Senior Pet Care

As our furry family members get older, it’s time to start considering how age will soon start impacting them. On average, a cat or dog is considered a senior once they reach the seven year mark. What does this mean for you as a responsible pet owner? Here are a few things for you to consider:

Vet visits become more important. 

As your pet gets older, regular visits to your trusted vet are one of the best preventative measures you can take to ensure your senior pet is getting the care they need. Your vet will also be able to inform you of things you can expect or should be looking out for now that your pet is reaching their older years. 

“As a dog or cat ages,” Camala, our animal care manager said, “it becomes necessary to start geriatric exams every six months instead of the usual yearly exam. A geriatric exam typically consists of a detailed exam and geriatric blood work. Changes can occur quickly as pets age, so it is imperative to check often. When to begin these exams does differ depending on breed, size, and circumstances of your pet, so please be sure to follow your veterinarian’s advice.” 

Your pet’s diet will change. 

When your pet reaches senior age, their diet is even more important to regulate. As a pet gets older, it isn’t just the outside body that changes. Your pet’s digestion may also slow down and they may not be able to consume the foods they used to be able to. You’ll want to switch to a senior diet. Consult with your vet about the specific needs and diet recommendations your senior pets may need!

Along with diet, don’t forget about your aging pet’s dental health! “My advice,” Daisy, our clinic care manager, said, “ is to make sure that your older [pets] have good dental care as they grow to avoid expensive dental procedures! It’s less painful for your pet, and for your wallet.”

Exercise is still important.

Be careful not to think that just because your pet is old, that it’s ok for them to not go out or play as much anymore! In fact, exercise and play is still very important to senior animals. Your pet’s exercise and playtime may be less or toned down, but it can still contribute plenty to their quality of life in the long run. 

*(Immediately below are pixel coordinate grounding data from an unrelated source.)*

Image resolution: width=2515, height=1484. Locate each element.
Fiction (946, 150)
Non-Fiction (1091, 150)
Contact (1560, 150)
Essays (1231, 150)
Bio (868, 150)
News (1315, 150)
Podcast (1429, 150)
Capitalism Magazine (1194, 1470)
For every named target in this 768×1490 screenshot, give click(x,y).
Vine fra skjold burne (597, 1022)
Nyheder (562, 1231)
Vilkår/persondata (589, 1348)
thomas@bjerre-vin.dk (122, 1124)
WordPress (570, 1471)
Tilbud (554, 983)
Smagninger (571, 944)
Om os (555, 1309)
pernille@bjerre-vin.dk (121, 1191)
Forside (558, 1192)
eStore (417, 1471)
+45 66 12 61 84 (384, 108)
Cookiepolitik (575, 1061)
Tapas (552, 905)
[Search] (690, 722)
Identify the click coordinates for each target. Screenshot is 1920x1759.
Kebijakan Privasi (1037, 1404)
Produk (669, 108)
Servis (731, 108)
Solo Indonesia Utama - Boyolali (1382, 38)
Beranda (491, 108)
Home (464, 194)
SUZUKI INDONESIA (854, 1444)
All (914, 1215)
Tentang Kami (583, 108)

“Managing weight is important,” our veterinarian, Dr. Medina said.  “Overweight pets have a harder time getting around.” 

Pain management needs to be considered. 

Arthritis is a major concern as our pets age. Camala recommends starting a pet at an early age on Glucosamine Chondroitin, which is a joint lubrication supplement. “While it is recommended to start at an early age, it’s never too late!” she said. “Seek your veterinarian’s advice to start proper diagnostics and supplements for help with immune, endocrine and joint issues.”

Dr. Medina also added that  “using over the counter Cosequin can be helpful, prescription Adequan and eventually pain management like NAIDs can be really helpful and makes quality of life better.” Of course, always be sure to consult with your pet’s vet!

Consider making your house more accessible to an aging pet. 

As your pet gets older, you may have to make small changes in your home. If you have steps that separate one room from another, consider adding a makeshift ramp to make it easier on your pet. If you have a cat, consider adding softer flooring, or rugs, to make landing on the paws easier on your pet. 

As our animal companions get older, it’s important to stay curious about their health and to know what the future may hold. Although all pets are individuals and no two animals may age the same way, being aware of things you should be on top of or be on the lookout will help to ensure your animal companion can be with you for as long as possible!

Here are a few additional words below from our staff about senior animals:

Maritza, Cat Care Supervisor and Foster Care Coordinator:

“Seniors have a special place in my heart. All I have ever owned were seniors. They are often overlooked [for adoption] because they are old or have some sort of health issue. I love giving senior animals their one last hurrah in a home where they will have comfort, love, and peace.

I have 3 seniors in my household right now, Gordy (9 years old), Gladys (15 years old), and Darwin (12 years old). Gladys suffers from chronic upper respiratory issues, and I knew that being in a shelter was not the life for her and she would most likely never be adopted. Darwin has chronic issues with his mouth. Gordy was originally a dog living in someone’s backyard for the first seven years of his life.

Whether these guys stay with me for a few short years or a long time, I am ok with that. I find comfort in the fact that I loved them until the end and they were a part of my family. I gave them a second chance, a second chance at a home, a second chance at love and patience. That’s all they ever really ask for. In return, they gave me some of the best memories I will ever have.”

Ruben, Dog Care Supervisor:

“I currently have 2 senior pets, and had one that very recently passed away. I love adopting seniors because I feel like the appreciation they show does not compare to anything else. We sometimes don’t know what these animals have been through, so my goal with adopting any animal is to give them the best they may have never had.”

Camille, Senior Registered Vet Technician:

“A high quality diet, regular vet visits and preventative care are the best way to maintain a senior pet’s health. Prevention and early detection can keep disease from taking years off your pet’s life.”

Anjanette, Cat Care Associate:

“It’s super important to remember that if you are adopting a pet that is already a senior animal, have patience. Adjusting for senior pets takes a lot of work but is very rewarding. Another thing is to make sure to get at least an annual checkup. Once they begin to age is when noticeable differences in their health start to happen.”